With the recent announcement by CVS Caremark that the group will stop selling cigarettes at its more than 7,600 retail outlets, the media is focusing on the effects of tobacco products on the public.
Tobacco use is responsible for more than 430,000 deaths each year and is the largest cause of preventable morbidity and mortality in the United States.
According to 2011 statistics from the U.S. Centers for Disease Control and Prevention, (CDC), an estimated 43.8 million people, or 19% of all adults, smoke cigarettes. The agency noted a “slight overall decline” between 2005 and 2011. It said more than 293 billion cigarettes were purchased nationwide that year.

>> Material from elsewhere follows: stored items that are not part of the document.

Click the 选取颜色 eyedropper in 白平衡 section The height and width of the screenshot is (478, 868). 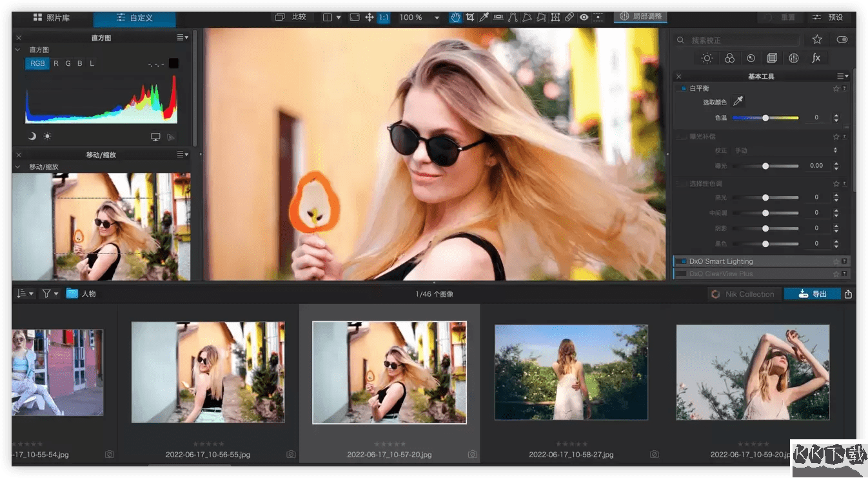pyautogui.click(x=738, y=101)
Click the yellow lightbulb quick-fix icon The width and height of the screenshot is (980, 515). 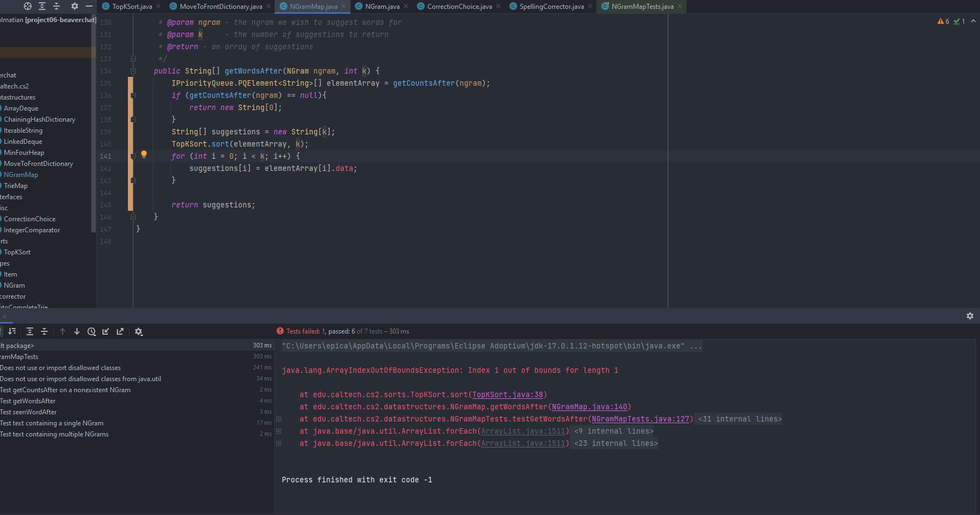pyautogui.click(x=144, y=154)
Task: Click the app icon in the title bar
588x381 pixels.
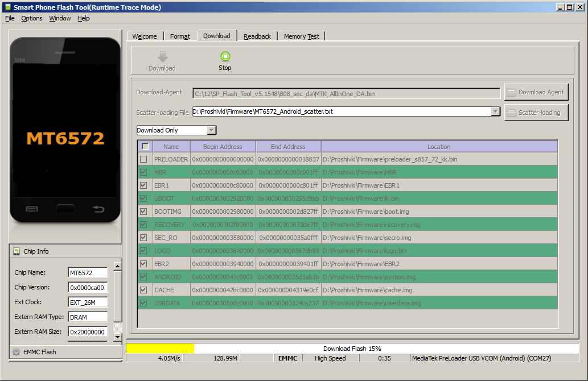Action: [x=7, y=7]
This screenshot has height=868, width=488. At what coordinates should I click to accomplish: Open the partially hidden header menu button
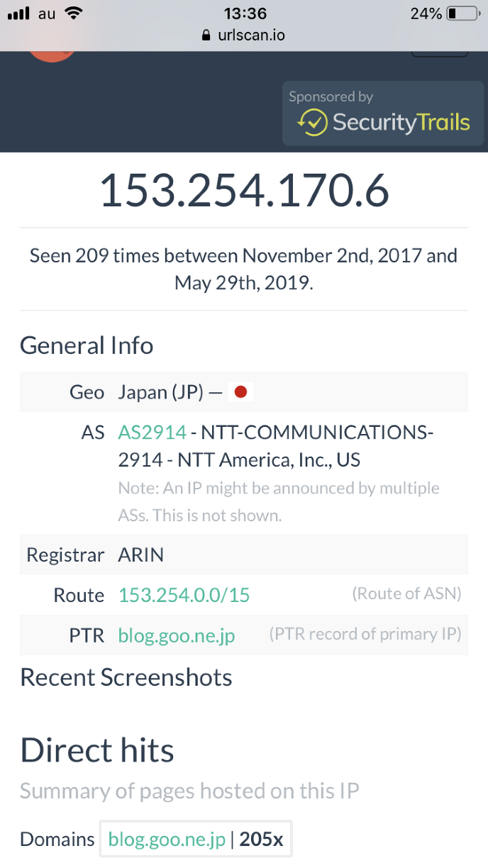(x=440, y=52)
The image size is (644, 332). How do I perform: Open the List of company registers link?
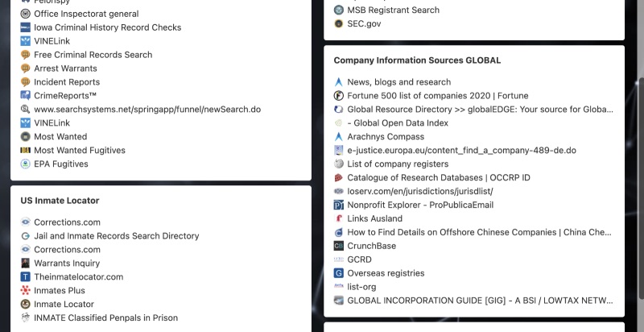point(398,164)
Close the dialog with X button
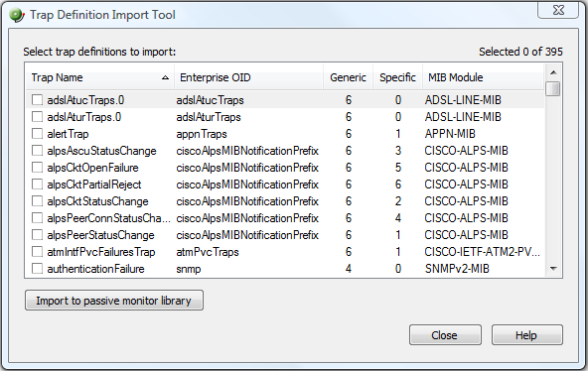Screen dimensions: 588x371 (x=558, y=10)
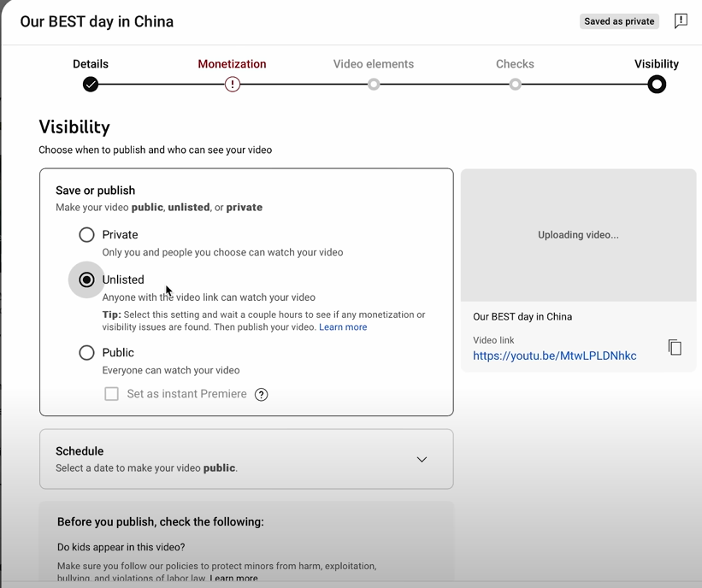Click the Visibility step circle

tap(657, 84)
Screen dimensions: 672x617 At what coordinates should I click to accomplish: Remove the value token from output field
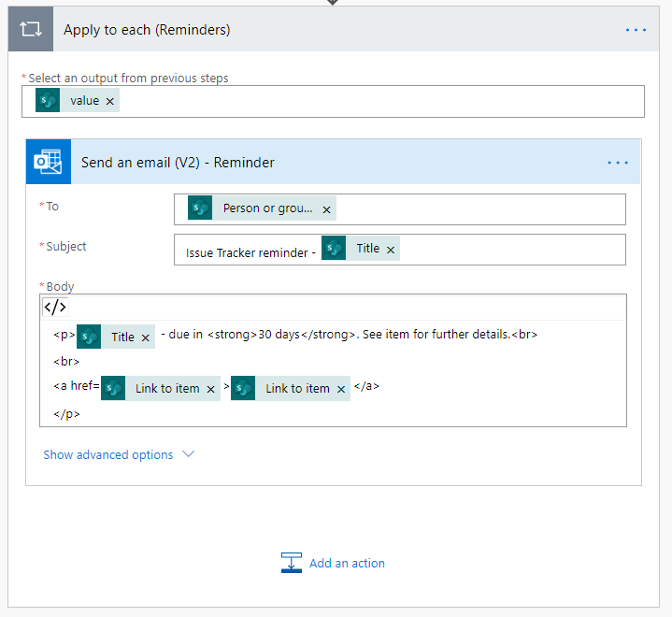click(110, 101)
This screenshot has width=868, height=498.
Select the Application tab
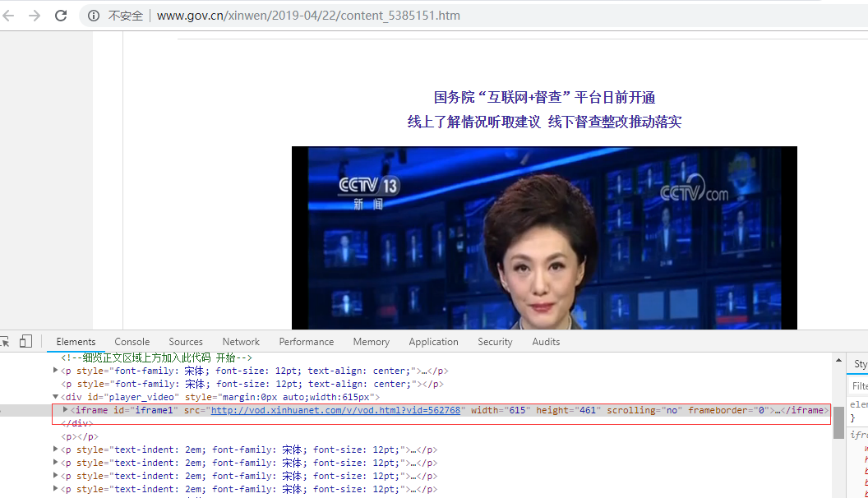point(433,342)
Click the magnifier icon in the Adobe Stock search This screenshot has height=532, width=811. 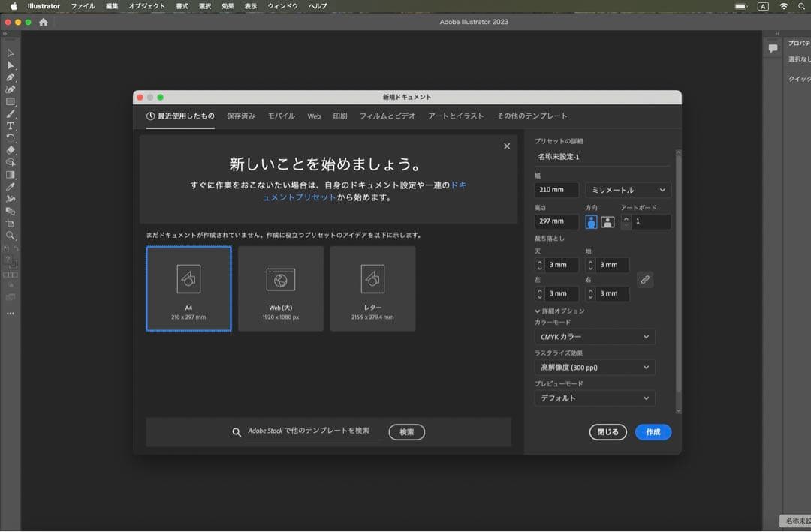click(236, 432)
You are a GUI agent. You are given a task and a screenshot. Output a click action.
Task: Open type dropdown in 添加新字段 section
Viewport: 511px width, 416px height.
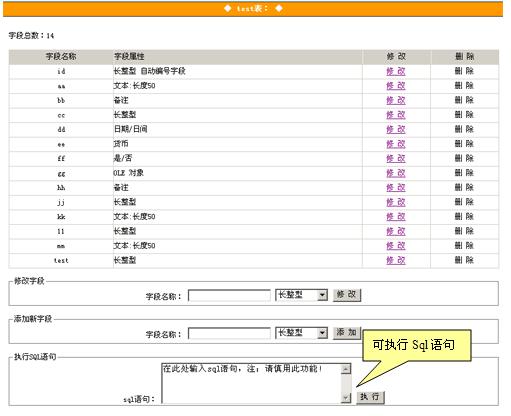302,333
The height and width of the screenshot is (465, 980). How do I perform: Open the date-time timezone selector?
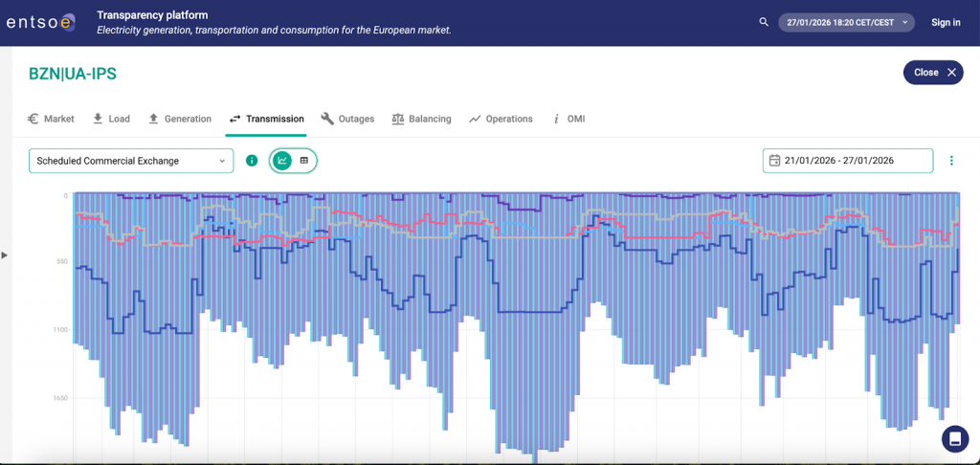pyautogui.click(x=846, y=22)
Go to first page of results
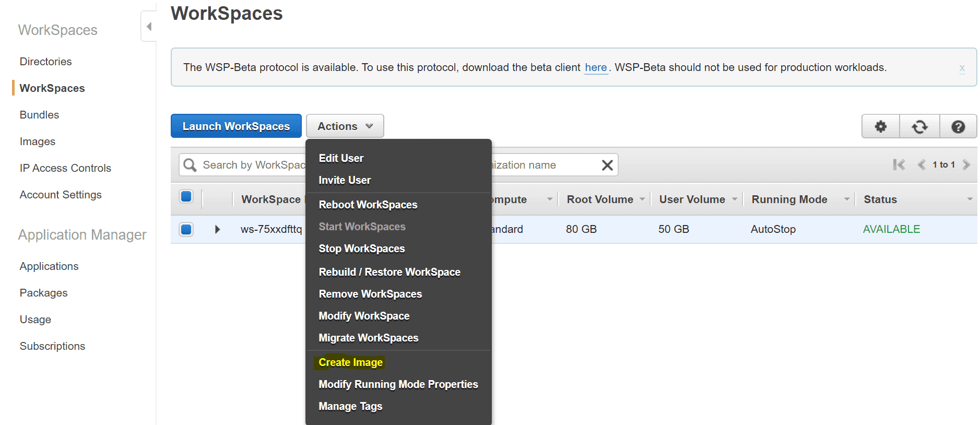The width and height of the screenshot is (980, 425). click(899, 165)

The medical community and anti-smoking advocates have successfully lobbied for laws in a number of cities, including San Francisco and Boston, banning tobacco sales by pharmacies.
In Best Practices for Comprehensive Tobacco Control Programs, the CDC recommends statewide programs that combine and coordinate community-based interventions that focus on the following areas:
- Preventing initiation of tobacco use among youth and young adults;
- Promoting quitting among adults and youth;
- Eliminating exposure to secondhand smoke; and
- Identifying and eliminating tobacco-related disparities among population groups.
Exposure to secondhand smoke has immediate adverse effects on the cardiovascular system and can cause coronary heart disease.
Secondhand smoke causes an estimated 46,000 premature deaths from heart disease each year in the United States among nonsmokers.
Non-smokers who are exposed to secondhand smoke at home or at work increase their risk of developing heart disease by 25–30%.
While some smokers successfully quit by going cold turkey, most people do better with a plan to keep themselves on track. A good plan addresses both the short–term challenge of quitting smoking and the long–term challenge of preventing relapse. It should also be tailored to your specific needs and smoking habits.